■ **FRAGMENTO**
== == ==
Si bien podemos esbozar las líneas esenciales de la ideología
funeraria de los pueblos indígenas durante las épocas anteriores
a la romanización -o durante las fases más antiguas de la misma-,
es mínima la información proporcionada por la arqueología
en tierras aragonesas. Ello se debe, indudablemente, a la ausencia de
prospecciones y de excavaciones sistemáticas en muchas zonas y
también a las características del ritual funerario, que
dificultan sobremanera la conservación de los hallazgos. Aquél
viene definido, como en los tiempos anteriores, por la incineración
en urnas.
En el mundo de la Celtiberia las -todavía escasas-
necrópolis localizadas, sin presentar la alta densidad o la riqueza
relativas de las limítrofes áreas de Soria o Guadalajara, ofrecen
algunos elementos seguros. El emplazamiento se suele dar en las
cercanías de los poblados y en lugares de no difícil acceso.
== == ==
■ **DATOS PROPORCIONADOS**
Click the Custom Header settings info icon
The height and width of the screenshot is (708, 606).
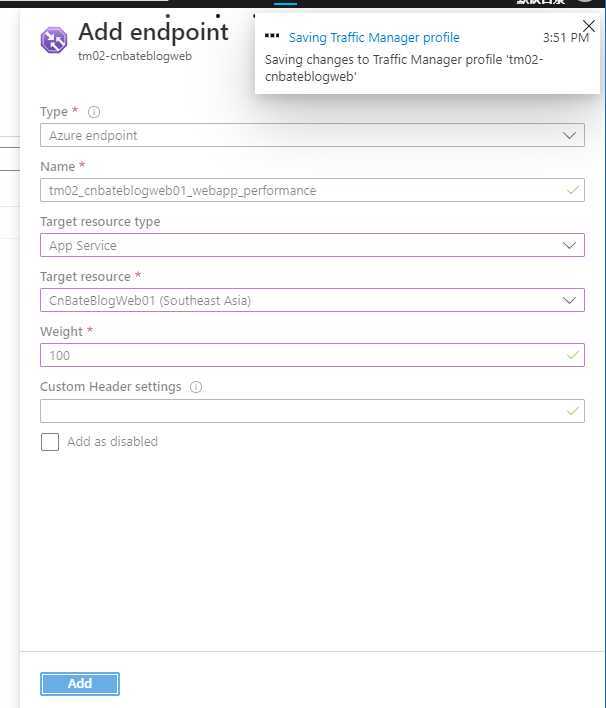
== == ==
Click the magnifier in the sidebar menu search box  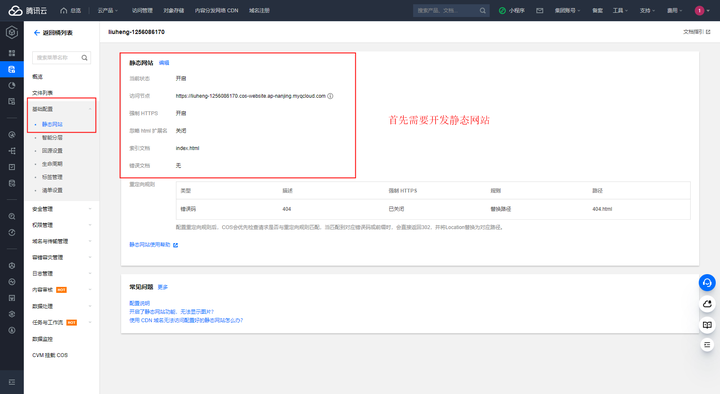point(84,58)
== == ==
■ **INSTRUCCIONES**
A – Responde a estas preguntas a partir del fragmento sobre el ritual funerario indígena en tierras aragonesas:
(i) ¿Qué práctica define el ritual funerario?
(ii) ¿Con qué áreas limítrofes se comparan las necrópolis de la Celtiberia?
(iii) ¿Dónde suele situarse el emplazamiento de esas necrópolis?
B – Prosigue el fragmento sobre el ritual funerario indígena en tierras aragonesas a partir de su última oración.

■ **RESPUESTAS DEL EJERCICIO**
A –
(i) La incineración en urnas.
(ii) Con las áreas de Soria y Guadalajara.
(iii) En las cercanías de los poblados y en lugares de no difícil acceso.

B –
Algunos cementerios, arrancando desde los ss. VII-VI, presentan una vigencia
hasta finales del s. IV (como los del bajo Jalón o las cercanías
del Ebro), pero otros se prolongan hasta el s. II: tal es el caso de las
necrópolis de Arcobriga, Daroca o Griegos. De cualquier forma,
sorprende el empobrecimiento del ajuar metálico en esta segunda fase,
típicamente <<celtibérica>>, hipotéticamente
relacionado por algunos autores con el control de los focos minerales de la
zona por parte de las potencias coloniales (púnicos o romanos), en
explicación posible pero no totalmente convincente. Las sepulturas son
individuales por lo general, y las cenizas del muerto se depositaban en una o
varias urnas cerámicas (a veces directamente en un hoyo), protegidas,
como el escaso ajuar existente -armas, brazaletes, fíbulas, cuentas de
collar o instrumentos diversos- con lajas pétreas. La cubierta del
espacio funerario se realiza con cubiertas tumulares de piedra (Griegos, Azaila, La Humbría de
Daroca) o de piedra y adobe
(necrópolis de Épila o de las cercanías del Ebro). En
Aragón no se ha atestiguado la presencia de estelas alineadas -para
marcar el emplazamiento de la urna- atestiguada en necrópolis como la de
Luzaga (Guadalajara), pero alguna anepígrafa ha surgido en
contexto funerario (Griegos, La Humbría).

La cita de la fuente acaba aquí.